Riportate soltanto le righe che vanno da quella contenente "1092x1092 pixels. How" fino a quella contenente "(x=219, y=272)", quest'ultima inclusa, rinominando "badge" in "label" e lasciando invariato tutto il resto.
━━━ LE VOCI ━━━
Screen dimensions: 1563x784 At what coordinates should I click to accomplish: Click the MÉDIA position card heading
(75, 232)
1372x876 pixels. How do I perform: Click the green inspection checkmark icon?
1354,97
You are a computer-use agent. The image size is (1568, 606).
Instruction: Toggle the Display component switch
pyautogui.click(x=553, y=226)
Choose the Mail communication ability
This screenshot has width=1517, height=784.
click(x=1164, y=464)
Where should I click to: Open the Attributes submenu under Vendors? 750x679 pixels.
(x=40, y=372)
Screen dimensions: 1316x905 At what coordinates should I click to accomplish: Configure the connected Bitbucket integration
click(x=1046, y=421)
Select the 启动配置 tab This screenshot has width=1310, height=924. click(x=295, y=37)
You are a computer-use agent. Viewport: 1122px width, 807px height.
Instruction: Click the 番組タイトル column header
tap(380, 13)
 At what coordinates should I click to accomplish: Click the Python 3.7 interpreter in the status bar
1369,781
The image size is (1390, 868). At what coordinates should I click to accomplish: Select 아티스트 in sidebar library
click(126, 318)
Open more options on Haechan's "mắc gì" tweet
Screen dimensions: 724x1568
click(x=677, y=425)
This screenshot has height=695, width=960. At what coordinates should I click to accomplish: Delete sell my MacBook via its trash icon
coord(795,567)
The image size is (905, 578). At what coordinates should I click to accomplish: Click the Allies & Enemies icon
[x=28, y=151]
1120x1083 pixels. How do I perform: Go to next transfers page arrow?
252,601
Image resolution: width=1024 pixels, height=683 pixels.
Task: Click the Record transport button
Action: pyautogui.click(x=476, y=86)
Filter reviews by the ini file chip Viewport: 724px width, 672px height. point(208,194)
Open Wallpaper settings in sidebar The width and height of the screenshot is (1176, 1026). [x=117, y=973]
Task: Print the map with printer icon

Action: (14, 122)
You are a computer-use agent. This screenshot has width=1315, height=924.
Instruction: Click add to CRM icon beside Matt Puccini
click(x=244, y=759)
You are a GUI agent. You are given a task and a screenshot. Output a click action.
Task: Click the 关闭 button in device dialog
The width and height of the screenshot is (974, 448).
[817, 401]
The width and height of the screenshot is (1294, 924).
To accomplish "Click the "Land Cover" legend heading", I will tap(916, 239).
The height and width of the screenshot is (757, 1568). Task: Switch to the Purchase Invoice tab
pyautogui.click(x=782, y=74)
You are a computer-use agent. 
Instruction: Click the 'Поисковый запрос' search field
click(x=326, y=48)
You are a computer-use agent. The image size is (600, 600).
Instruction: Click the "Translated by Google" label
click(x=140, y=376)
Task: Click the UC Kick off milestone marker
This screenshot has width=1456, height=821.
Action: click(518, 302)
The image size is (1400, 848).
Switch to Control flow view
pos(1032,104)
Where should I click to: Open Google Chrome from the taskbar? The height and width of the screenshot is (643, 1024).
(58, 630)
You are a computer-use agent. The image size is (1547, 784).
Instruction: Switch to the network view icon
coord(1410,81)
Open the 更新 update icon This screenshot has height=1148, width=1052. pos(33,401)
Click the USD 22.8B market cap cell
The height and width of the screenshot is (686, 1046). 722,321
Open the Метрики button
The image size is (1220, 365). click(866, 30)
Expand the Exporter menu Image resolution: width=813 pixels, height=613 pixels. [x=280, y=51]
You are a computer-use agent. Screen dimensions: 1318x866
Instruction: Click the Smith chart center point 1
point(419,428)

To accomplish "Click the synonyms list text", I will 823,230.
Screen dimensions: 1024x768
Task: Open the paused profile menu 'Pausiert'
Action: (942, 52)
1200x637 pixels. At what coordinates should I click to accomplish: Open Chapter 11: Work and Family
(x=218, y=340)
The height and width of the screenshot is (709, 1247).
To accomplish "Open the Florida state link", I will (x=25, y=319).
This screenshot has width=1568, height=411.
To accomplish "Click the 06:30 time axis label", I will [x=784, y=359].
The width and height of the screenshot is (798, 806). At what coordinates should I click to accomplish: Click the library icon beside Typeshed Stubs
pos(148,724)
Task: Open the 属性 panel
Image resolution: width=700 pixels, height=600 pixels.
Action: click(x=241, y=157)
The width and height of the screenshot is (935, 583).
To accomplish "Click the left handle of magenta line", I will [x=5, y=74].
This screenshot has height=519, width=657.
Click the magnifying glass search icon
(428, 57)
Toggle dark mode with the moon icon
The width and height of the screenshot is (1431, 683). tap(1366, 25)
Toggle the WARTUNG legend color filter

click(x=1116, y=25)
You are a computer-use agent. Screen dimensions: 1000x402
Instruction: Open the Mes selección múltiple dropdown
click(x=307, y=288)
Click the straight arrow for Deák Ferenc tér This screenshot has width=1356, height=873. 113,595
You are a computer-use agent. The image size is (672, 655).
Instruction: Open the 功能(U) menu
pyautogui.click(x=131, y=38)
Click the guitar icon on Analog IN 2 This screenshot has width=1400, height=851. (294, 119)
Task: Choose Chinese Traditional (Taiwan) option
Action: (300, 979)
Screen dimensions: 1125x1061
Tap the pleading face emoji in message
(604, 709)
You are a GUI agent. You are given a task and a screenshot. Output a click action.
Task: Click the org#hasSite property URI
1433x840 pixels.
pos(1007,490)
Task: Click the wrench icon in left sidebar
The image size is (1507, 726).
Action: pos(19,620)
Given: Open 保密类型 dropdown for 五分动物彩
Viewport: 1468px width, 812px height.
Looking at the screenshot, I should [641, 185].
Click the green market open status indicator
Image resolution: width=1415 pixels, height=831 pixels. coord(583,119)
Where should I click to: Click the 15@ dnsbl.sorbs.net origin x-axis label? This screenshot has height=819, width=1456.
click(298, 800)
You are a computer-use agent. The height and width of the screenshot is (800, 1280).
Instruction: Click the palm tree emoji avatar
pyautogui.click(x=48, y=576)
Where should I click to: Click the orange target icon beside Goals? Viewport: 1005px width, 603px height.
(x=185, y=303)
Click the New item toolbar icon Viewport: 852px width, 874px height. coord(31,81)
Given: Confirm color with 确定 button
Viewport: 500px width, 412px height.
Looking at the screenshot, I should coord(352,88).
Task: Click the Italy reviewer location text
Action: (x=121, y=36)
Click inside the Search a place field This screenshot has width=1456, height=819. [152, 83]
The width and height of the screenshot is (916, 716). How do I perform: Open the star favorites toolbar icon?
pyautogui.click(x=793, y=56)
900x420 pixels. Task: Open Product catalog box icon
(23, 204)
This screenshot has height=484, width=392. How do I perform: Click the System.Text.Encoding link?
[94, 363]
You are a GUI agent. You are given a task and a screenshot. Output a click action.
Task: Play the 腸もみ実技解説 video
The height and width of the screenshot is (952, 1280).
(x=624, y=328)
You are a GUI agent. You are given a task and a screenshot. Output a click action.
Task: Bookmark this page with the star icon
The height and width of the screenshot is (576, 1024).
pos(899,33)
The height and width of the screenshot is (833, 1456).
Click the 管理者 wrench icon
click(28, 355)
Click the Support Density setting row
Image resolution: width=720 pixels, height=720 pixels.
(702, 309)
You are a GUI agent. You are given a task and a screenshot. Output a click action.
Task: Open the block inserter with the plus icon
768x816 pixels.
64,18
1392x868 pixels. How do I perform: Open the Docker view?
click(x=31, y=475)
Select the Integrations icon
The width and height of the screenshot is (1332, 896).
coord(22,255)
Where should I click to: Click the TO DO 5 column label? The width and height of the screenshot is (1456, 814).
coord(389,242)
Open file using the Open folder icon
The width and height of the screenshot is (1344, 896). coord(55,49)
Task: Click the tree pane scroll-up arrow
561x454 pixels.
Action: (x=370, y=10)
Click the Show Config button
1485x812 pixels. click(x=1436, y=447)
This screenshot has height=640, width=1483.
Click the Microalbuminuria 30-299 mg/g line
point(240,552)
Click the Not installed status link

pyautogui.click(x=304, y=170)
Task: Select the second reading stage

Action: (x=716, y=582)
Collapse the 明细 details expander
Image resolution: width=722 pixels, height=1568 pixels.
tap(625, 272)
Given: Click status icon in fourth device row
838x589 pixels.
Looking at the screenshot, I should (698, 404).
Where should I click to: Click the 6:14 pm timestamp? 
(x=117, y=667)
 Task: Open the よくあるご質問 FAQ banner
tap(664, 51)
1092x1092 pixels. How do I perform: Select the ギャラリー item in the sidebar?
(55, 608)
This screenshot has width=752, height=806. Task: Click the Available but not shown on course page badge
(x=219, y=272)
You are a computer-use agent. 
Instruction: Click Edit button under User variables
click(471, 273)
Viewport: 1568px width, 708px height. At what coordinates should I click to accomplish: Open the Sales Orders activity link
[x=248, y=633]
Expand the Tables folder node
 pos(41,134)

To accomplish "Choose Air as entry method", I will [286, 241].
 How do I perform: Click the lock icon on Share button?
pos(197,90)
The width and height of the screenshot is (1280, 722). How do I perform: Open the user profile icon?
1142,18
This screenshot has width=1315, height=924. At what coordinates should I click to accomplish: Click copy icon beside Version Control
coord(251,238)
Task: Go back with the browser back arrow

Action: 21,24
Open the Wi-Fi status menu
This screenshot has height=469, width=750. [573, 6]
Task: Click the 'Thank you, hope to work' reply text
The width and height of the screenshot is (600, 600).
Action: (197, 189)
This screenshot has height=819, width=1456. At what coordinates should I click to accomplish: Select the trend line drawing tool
━━━
• [RISULTATO DELL'ESERCIZIO]
1092x1092 pixels. How do I perform: Select the ギャラリー item in the sidebar?
(55, 608)
This screenshot has width=752, height=806. Task: Click the Available but not shown on course page label
(x=219, y=272)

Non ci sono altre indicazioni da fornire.